What is the ratio of λ L chains to ϰ L chains in the body ?

A

2:1 in favour of ϰ

17
Q

What is the variable and what is the constant part of an antibody ?

A

Variable - Antigen-binding part

Constant - Activating part

18
Q

How may antibodies be digested ? What is the possible use of it ?

A

Through proteolytic digestion (using papain, or pepsin)
Papain cuts it in two fragments: Fab (contains antigen binding site) and Fc (interacts with receptors)
Pepsin actually leaves the two Fabs stuck together

Fab and F(ab)2 fragments can be used to label cells, or induce receptor triggering or internalisation by crosslinking, without inducing the effects of the Fc region (e.g. not activate complement cascade)

19
Q

Where are the hypervariable parts of antibodies found (CDR regions)?

A

Antigen-binding site

20
Q

Is the final specificity of the antigen-binding site determined by the L, H chain or both ?

A

Final specificity is determined by a combination of loops from H and L chains

21
Q

What is the shape of the antigen-binding site ?

A

Pockets or grooves, or on extended surfaces.

22
Q

Describe the processes which lead to the formation of the human antibody repertoire (i.e. generation of antibody diversity). At which stage of B cell development does each of these occur ?

A

DURING B CELL DEVELOPMENT

  • Sequence of a V region is generated by the somatic recombination of separate gene segments - Chromosomal Rearrangement (Somatic Diversification theory)
  • Genome contains multiple V, J and D genes
  • Junctional Diversity: N-nucleotides, (non template-encoded) are added by terminal deoxynulceotidyl transferase (TdT). After up to 20 nucleotides are added, pairing is attempted, followed by trimming off non-matching bases, filling gaps and ligation to complete.

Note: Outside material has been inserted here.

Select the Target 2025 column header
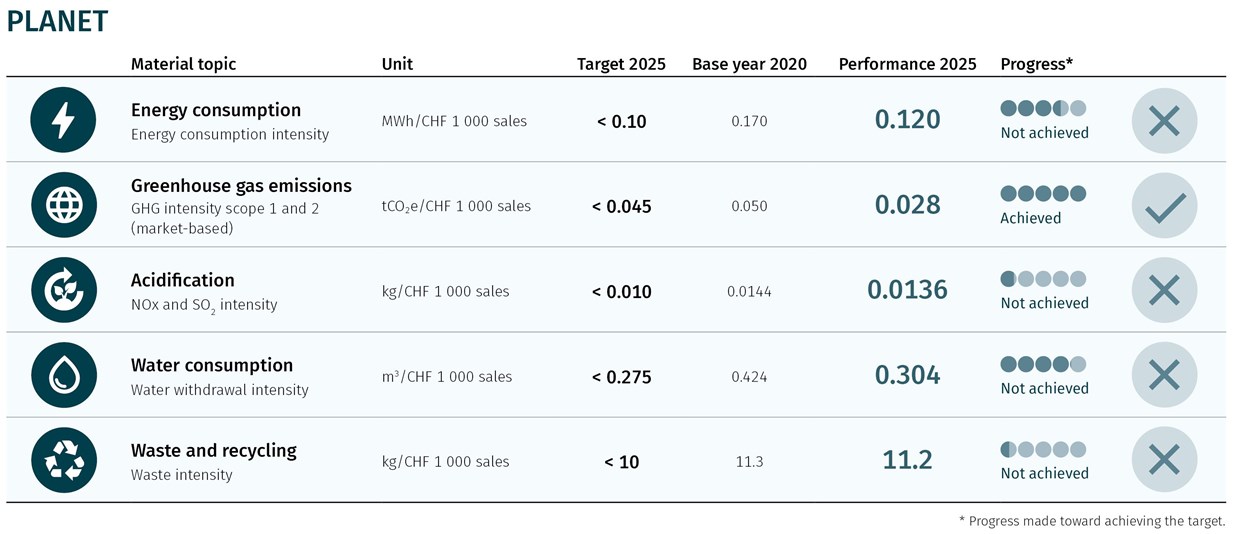Viewport: 1240px width, 534px height. [x=621, y=64]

AFTER B CELL HAVE BECOME ANTIGEN ACTIVATED IN LYMPH NODE
- Somatic Hypermutation: mutations accumulate in the V regions of the H and L chain genes. Some of these will bind antigen better and these cells are selected to expand and secrete antibody. This is called affinity maturation

23
Q

What is the total number of antibody specificities present in a human ?

A

10^11

24
Q

What are the main classes of antibodies ? What are they defined by ?

A

IgG, IgM, IgE, IgA, IgD

Defined by heavy chain

25
Q

What are some of the differentiating characteristics between different antibodies ?

A
  • Concentration in the serum (e.g. IgG high concentration in the serum whilst IgE low concentration due to being mainly bound to mast cells rather than free)
  • Heavy chain
  • Half-life
  • What it does best (e.g. opsonisation, activation of complement system)
26
Q

Is IgM present in the cell surface or in the cell ?

A
  • B cells initially express a membrane form of IgM

- After antigen stimulation they can secrete a soluble version of the same IgM (alternative mRNA processing)

27
Q

Give an example of a mechanism supplying functional diversity of antibodies.

A

Cells undergo isotype switching, where the IgM Heavy chain is swapped for IgG etc

28
Q

Identify the antibody multimers. How are these linked ?

A

IgM- pentameres
IgA- dimers

Both involve an additional J chain in this process.

29
Q

Where in the body are the different antibodies found ?

A
  • IgG and IgM predominate in plasma
  • IgG and monomeric IgA are the main isotypes in extracellular fluid
  • Dimeric IgA predominates in secretions across epithelia, including breast milk
  • Fetus receives IgG by transplacental transfer.
  • IgE found mostly near epithelial surfaces, especially gut, lungs and skin
30
Q

Which antibodies are present in the brain ?

A

The brain is normally free from Ab.

31
Q

How does mast cell degranulation occur ?

A

Antigen (from allergen) cross-links with IgE, causing release of granule contents

32
Q

What are antigen immune complexes ? How does their number evolve over time ?

A

Complexes formed by antibody + antigen
Initially not very many, then equivalence point, then too many
Eventually cleared away using phagocytosis

33
Q

How may high levels of Ab-Ag complexes be problematic ?

A

Prevalent in some autoimmune disease (Immune complex diseases):

  • Glomerulonephritis (deposition of said immune complexes in kidneys)
  • Vasculitis
  • May also affect skin
34
Q

How are monoclonal antibodies developed ?

A
  1. Take cancer cell (eg myeloma), mix it with B cells, and fuse them together (through chemicals, electrical currents)
  2. Although 99.9% of cells die as part of process, those that survive are hybridomas, with characteristics of myeloma (grows forever), as well as characteristics of B cell (secreting antibody)
  3. Select antibody-secreting hybridoma you want (secreting one antibody) and you can grow that as much as you want
35
Q

Identify specific monoclonal antibodies, and state their use.

A

INFLIXIMAB

  • Anti-Tumour Necrosis Factor (inflammatory mediator)
  • Used in Rheumatoid Arthritis, Ankylosing Spondylitis, psoriasis, inflammatory bowel diseases.

HERCEPTIN

  • Anti HER2 (human epidermal growth factor receptor 2)
  • Can block growth and lead to destruction of breast tumour cells that express high levels of HER2

GLEEVAC

  • Anti-tyrosine kinase
  • Effective against Chronic Myeloid Leukemia
36
Q

Does everyone respond to monoclonal antibodies ?

A

No